A METHOD FOR THE VIBRATION ANALYSIS OF BUILT-UP STRUCTURES, PART I: INTRODUCTION AND ANALYTICAL ANALYSIS OF THE PLATE-STIFFENED BEAM

This is the first of two companion papers which collectively present a method for the analysis of built-up structures. One such structure is the machinery foundation of a ship which is constructed from a collection of large beams and flexible plates. The heavy vibration sources are supported by the large stiff beams. The power injected into and the power transmitted around the structure is controlled by long-wavelength waves generated in these beams by the vibration sources. As these long waves propagate along the stiff beams they generate short-wavelength flexural waves in the attached flexible plates.
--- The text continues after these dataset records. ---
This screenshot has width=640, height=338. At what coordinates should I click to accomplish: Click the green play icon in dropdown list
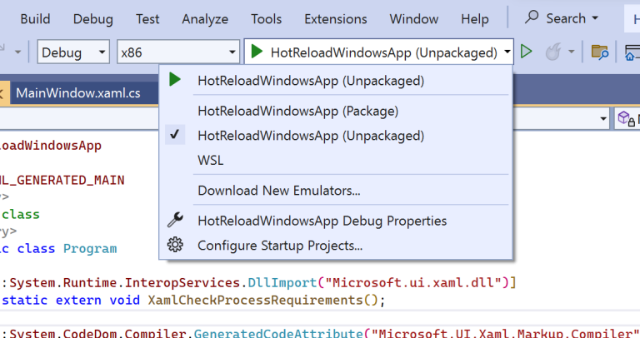(175, 81)
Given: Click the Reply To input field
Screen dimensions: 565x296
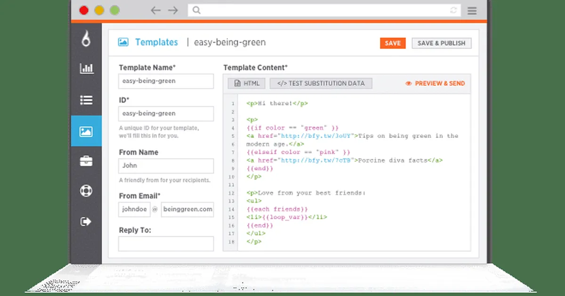Looking at the screenshot, I should tap(166, 244).
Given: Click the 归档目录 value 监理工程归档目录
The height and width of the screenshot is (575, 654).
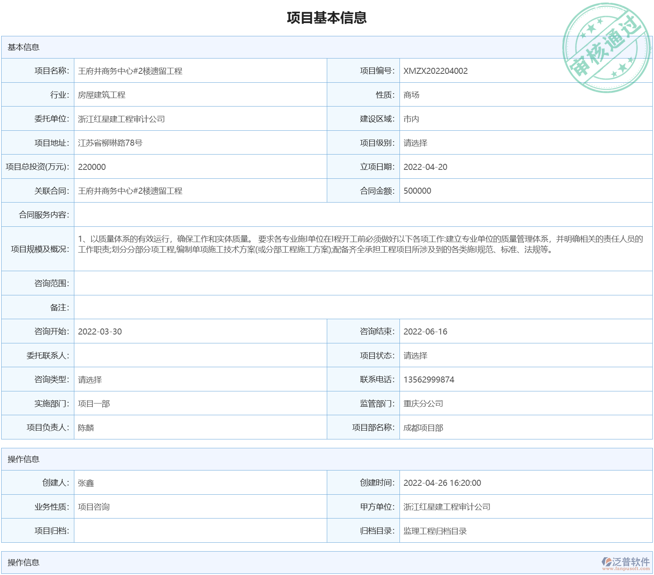Looking at the screenshot, I should 435,531.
The long waves transmit some of their energy to the short-wavelength waves which therefore damp the long waves. The difference between the wavelengths of the long waves in the stiff beams and the short waves in the flexible plates is often very large. In this case, the short waves present a locally reacting impedance to the long waves at the structural joints. This paper argues that such a condition allows the vibration to predicted in three steps. First, the long-wave response of the stiff beams is analyzed in isolation of the short-wave response of the flexible plates; second, the short-wave response of the flexible plates is analyzed in isolation of the long-wave response; third, the two separate responses are combined to yield the response of the complete structure due to both the long and the short waves. The method is applied to a simple plate-stiffened beam consisting of a directly excited stiff beam attached to a large flexible plate which is broadly representative of the machinery foundation. The method predicts the frequency response of the plate-stiffened beam which compares well with laboratory measurements, thereby supporting the method. In this paper, all three steps are performed analytically which restricts the method to geometrically simple structures. The companion paper presents a hybrid numerical/analytical implementation which accommodates geometrically more diverse structures.